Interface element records
^^^^

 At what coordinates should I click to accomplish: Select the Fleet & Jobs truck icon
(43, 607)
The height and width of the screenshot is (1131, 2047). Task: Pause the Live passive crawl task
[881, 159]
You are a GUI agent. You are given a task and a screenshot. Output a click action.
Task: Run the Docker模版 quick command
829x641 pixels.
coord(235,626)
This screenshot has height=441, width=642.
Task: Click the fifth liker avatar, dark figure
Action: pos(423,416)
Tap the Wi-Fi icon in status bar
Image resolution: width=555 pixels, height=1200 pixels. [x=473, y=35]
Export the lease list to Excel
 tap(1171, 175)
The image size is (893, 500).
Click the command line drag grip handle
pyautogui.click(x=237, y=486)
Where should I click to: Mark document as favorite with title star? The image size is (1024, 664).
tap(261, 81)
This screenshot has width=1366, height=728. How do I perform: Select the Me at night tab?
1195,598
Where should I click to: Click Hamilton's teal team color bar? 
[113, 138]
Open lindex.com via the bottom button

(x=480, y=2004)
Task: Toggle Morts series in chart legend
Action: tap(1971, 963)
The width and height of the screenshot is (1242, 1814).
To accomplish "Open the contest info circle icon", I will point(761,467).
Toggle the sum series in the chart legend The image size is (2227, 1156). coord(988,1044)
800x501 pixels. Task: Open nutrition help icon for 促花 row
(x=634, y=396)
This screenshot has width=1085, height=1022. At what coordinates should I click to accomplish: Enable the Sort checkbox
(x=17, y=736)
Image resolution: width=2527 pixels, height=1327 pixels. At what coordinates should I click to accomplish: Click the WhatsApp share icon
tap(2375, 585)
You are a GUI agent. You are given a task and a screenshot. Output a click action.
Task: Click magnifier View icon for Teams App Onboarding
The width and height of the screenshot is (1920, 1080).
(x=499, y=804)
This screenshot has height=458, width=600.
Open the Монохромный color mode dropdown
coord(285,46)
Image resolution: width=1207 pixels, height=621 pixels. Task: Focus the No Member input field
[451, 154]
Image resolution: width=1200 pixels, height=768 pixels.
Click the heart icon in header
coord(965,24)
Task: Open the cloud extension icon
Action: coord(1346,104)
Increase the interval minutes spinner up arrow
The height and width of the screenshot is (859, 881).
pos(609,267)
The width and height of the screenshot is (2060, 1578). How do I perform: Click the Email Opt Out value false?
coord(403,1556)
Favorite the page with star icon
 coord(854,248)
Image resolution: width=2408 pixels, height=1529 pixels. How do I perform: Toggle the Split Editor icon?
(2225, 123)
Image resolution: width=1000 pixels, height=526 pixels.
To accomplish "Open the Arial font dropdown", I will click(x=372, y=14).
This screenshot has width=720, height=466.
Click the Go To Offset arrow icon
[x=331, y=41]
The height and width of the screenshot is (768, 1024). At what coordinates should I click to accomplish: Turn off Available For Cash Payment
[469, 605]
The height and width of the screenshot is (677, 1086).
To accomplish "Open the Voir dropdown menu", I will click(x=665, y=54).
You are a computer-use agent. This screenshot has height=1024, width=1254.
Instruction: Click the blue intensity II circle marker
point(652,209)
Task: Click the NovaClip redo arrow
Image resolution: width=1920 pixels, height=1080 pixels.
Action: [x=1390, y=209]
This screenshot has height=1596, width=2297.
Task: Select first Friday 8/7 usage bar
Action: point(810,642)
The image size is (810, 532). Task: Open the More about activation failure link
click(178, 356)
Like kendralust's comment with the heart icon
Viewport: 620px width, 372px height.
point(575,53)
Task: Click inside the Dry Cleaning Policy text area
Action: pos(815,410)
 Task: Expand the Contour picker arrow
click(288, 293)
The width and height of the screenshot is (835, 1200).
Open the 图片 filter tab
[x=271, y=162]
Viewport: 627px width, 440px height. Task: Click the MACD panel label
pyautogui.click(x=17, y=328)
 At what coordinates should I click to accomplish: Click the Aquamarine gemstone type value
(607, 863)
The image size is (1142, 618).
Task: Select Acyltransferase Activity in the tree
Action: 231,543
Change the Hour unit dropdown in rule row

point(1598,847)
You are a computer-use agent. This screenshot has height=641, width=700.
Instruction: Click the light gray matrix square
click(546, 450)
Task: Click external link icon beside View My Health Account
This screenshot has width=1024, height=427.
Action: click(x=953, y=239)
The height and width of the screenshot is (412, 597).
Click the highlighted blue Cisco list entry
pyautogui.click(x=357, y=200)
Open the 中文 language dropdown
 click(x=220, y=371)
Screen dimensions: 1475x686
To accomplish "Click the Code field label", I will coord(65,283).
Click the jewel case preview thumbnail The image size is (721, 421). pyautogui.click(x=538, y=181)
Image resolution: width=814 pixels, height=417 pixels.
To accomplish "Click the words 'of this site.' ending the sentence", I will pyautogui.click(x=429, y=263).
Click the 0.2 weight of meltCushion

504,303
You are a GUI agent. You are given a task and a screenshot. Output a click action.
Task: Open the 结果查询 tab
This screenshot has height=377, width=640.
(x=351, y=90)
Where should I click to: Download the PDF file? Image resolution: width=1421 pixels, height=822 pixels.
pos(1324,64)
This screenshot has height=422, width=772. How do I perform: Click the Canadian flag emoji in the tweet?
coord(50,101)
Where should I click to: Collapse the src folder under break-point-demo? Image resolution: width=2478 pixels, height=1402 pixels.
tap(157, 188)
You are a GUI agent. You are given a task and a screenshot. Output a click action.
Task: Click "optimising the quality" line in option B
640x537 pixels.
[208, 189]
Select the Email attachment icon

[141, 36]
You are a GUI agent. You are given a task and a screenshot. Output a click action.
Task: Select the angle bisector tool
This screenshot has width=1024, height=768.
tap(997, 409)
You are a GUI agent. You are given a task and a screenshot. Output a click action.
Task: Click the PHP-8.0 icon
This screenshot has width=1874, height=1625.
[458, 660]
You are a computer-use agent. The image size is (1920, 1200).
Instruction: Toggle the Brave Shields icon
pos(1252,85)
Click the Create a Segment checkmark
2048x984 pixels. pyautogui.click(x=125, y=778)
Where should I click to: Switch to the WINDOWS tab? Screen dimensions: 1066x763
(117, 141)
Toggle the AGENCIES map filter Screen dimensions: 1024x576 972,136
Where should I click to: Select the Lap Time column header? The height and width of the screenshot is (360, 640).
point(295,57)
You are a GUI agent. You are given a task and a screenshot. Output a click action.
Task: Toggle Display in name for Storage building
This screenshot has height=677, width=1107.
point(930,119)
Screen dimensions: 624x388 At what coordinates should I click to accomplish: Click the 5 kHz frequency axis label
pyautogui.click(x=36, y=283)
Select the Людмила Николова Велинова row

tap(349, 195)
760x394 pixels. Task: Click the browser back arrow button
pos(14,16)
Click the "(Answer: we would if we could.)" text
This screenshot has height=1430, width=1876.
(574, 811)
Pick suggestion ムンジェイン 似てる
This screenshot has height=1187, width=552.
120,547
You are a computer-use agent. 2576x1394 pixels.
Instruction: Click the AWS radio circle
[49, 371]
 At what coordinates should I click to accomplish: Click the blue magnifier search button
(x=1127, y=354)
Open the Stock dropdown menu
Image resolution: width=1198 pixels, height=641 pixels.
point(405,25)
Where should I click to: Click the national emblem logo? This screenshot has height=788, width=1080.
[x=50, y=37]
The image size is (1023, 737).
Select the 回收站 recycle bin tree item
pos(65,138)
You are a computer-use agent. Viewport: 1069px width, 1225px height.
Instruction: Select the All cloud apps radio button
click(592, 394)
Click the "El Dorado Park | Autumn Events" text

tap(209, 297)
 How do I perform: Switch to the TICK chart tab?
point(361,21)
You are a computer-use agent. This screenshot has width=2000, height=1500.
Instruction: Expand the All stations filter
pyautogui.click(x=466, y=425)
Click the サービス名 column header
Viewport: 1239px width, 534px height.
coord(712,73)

^^^^

Problem to work on
In the listing above, edit the stretch from its start through the line containing "Action: pos(423,416)" by changing "truck icon" to "truck button" and reproduce those lines with no other changes.

Answer to the task
 At what coordinates should I click to accomplish: Select the Fleet & Jobs truck button
(43, 607)
The height and width of the screenshot is (1131, 2047). Task: Pause the Live passive crawl task
[881, 159]
You are a GUI agent. You are given a task and a screenshot. Output a click action.
Task: Run the Docker模版 quick command
829x641 pixels.
coord(235,626)
This screenshot has height=441, width=642.
Task: Click the fifth liker avatar, dark figure
Action: pos(423,416)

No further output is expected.